Нужно быть глухим, чтобы не заметить, как режет слух это Я, Я, Я!..
И начать свой труд с того, что напасть на Карамзина! Это и непорядочно и… неискусно! "История Государства Российского" не только произведение великого писателя, но и подвиг честного человека. Карамзин – первый наш историк и последний летописец. Нет ни единой эпохи, ни одного хоть сколько-нибудь важного происшествия нашей истории, которые не были бы развиты Карамзиным.

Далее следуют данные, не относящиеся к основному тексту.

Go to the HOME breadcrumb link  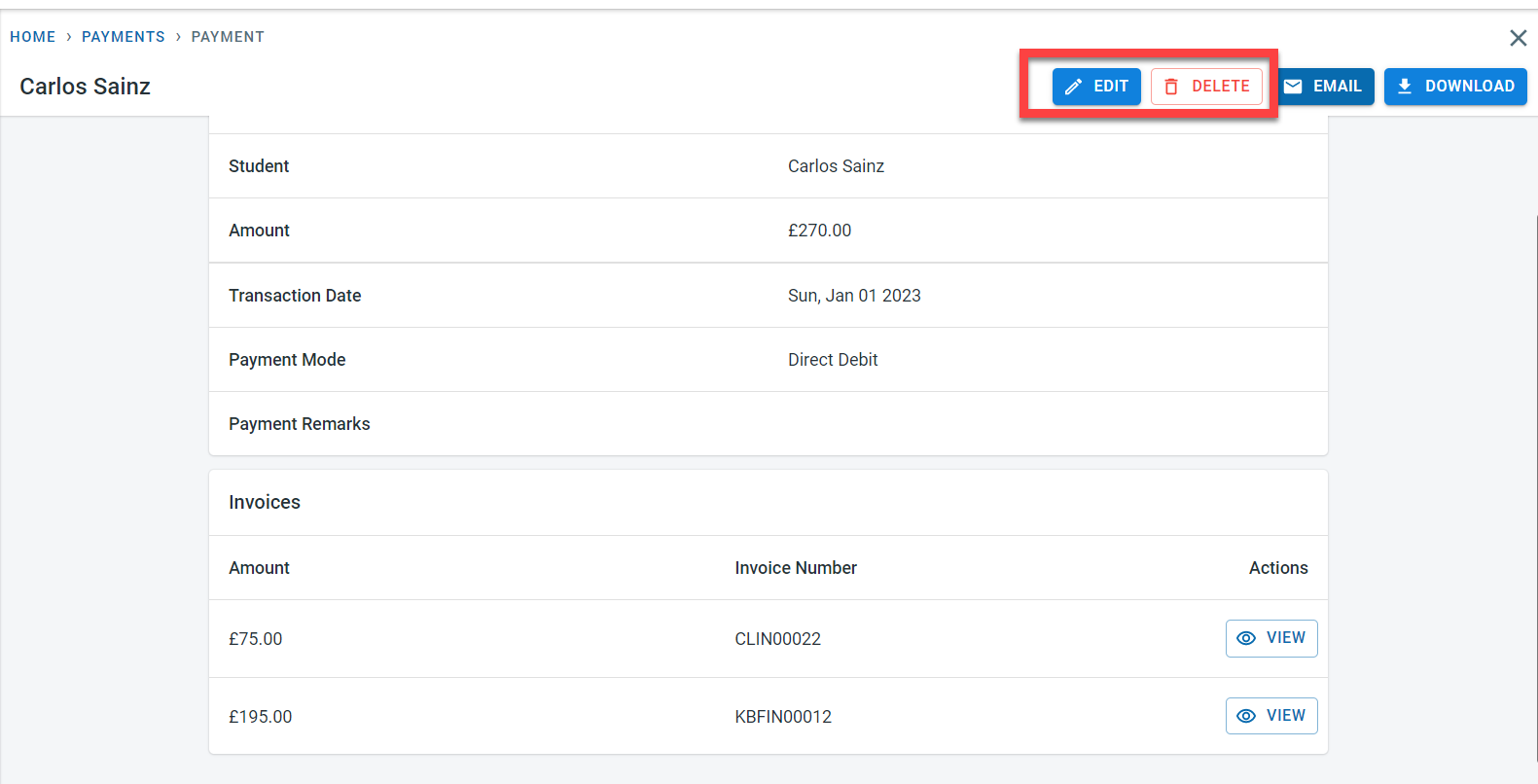[x=33, y=37]
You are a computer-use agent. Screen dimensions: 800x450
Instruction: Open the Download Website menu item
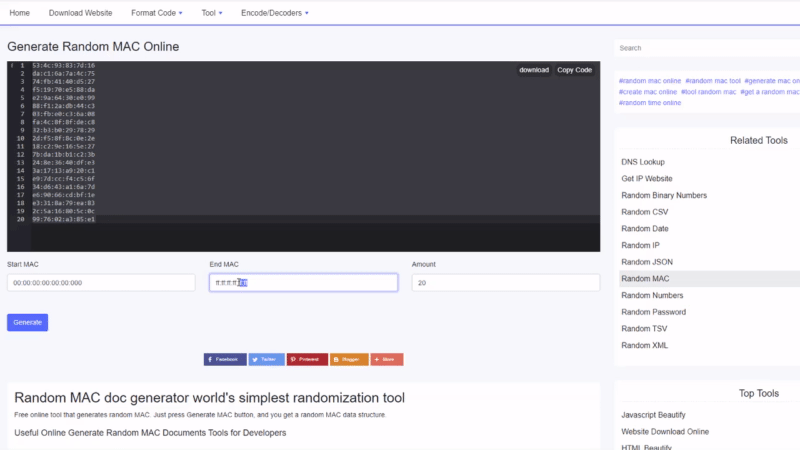coord(81,13)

Конечно, и он не без недостатков. Достойно удивления, как мог он столь сухо написать первые части своей "Истории", рассказывая об Игоре и Святославе. Это же героический период нашей истории! Но, пожалуй, Карамзин и сам принадлежит уже прошлому. Он дал блестящие образцы ораторской истории. Ни превзойти его, ни подражать ему в этом невозможно. Однако и историографии нужно пролагать теперь новые пути. Она должна быть и наукой и искусством вместе. При всей строгости формы и тщательности в изложении исторических происшествий историю нужно писать так, чтобы ее читали как повесть самую занимательную. И самое главное – она должна показывать не только то, что народ уже совершил, но и куда он идет и на что способен…
Пушкин вскочил с дивана и зашагал по комнате. Нет, он сам возьмется за историю Непременно! Как заманчиво, например, написать историю Петра. Хоть это и дьявольски трудно. Этот царь сам целая всемирная история! Как объять умом этого исполина? Пушкин чувствовал, что начинает постигать его и непременно изобразит время Петрово и его самого, если не в подлинном дееписании, то в вымышленном повествовании. А вот историю Александра следовало бы писать пером Курбского! Надобно описывать и современные происшествия, чтобы оставить надежные свидетельства нашим потомкам. На кого, как не на нас, им полагаться?
Снова усевшись в угол дивана, подогнув под себя ногу, Пушкин схватил перо и своим быстрым, летучим почерком принялся набрасывать статью для "Литературной газеты". Вечером зайдет Сомов, и нужно будет передать рукопись в очередной нумер.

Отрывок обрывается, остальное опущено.